::: Selected extract :::

Skip to content

daniel-st3/fraud-detection-system

Repository files navigation

Intelligent Fraud Detection & Business Intelligence System

End-to-end fraud detection pipeline built with Python. It ingests transaction data, engineers behavioral features, trains a calibrated model, scores transactions, and serves an interactive Dash dashboard for monitoring and investigation.


What this demonstrates

Skill Area Implementation
Data Engineering KaggleHub ingestion, normalized SQLite/PostgreSQL schema, staging layer, idempotent pipeline
SQL Star-schema tables, analytical queries, indexing strategy, feature SQL references
Feature Engineering Rolling windows, time-delta features, merchant risk encoding, geo mismatch/new-location signals
ML Engineering RandomForest + probability calibration, chronological split, threshold tuning, artifact versioning
MLOps Scheduled daily runs (APScheduler), reproducible Makefile workflow, persisted metrics and reports
Data Validation Automated quality checks with JSON/Markdown reports and non-zero exit on critical failures
BI / Visualization Dash + Plotly + Mantine UI, DuckDB-backed parquet querying, filter-driven investigation workflows
Software Engineering Pydantic settings, structured logging, pytest suite, modular package layout

Quickstart (<= 8 commands)

# 1. Clone / navigate to project
cd fraud-detection-system

# 2. Create virtual environment and install
python3 -m venv .venv && source .venv/bin/activate
make install

# 3. Configure credentials
cp .env.example .env
# Edit .env and set KAGGLE_USERNAME + KAGGLE_KEY

# 4. Run the full pipeline
make pipeline

# 5. Launch dashboard
make dash
# Open http://localhost:8050

make pipeline runs: build-db -> ingest -> validate -> features -> train -> score


Environment Variables

Copy .env.example to .env and populate values as needed.

Variable Required Description
KAGGLE_USERNAME Yes Kaggle username
KAGGLE_KEY Yes Kaggle API key
DB_URL No SQLAlchemy URL (default: sqlite:///data/fraud_detection.db)
DASHBOARD_PORT No Dashboard port (default: 8050)
FRAUD_THRESHOLD No Probability cutoff override (default: 0.5; auto-selected at train time)
TOP_ALERTS_N No Number of top alerts exported (default: 100)
AMOUNT_MIN No Validation lower bound (default: 0.0)

::: Collected material :::

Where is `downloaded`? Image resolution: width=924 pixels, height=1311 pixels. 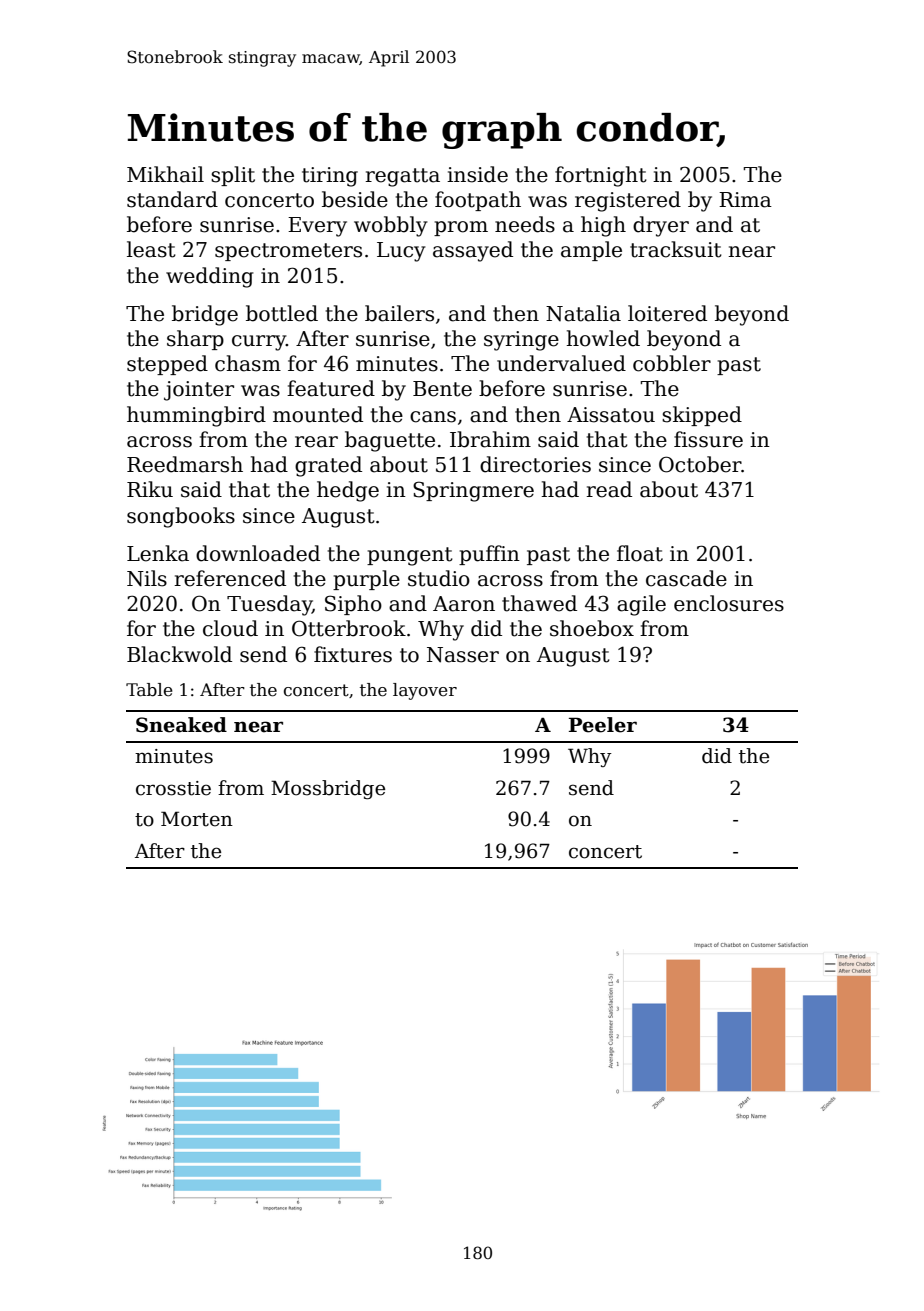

:::

_Task to complete:_ Write out the fraud detection project page from "# 5. Launch" to "values as needed.", substituting "workflow" for every "pipeline".

_Final result:_
# 5. Launch dashboard
make dash
# Open http://localhost:8050

make workflow runs: build-db -> ingest -> validate -> features -> train -> score


Environment Variables

Copy .env.example to .env and populate values as needed.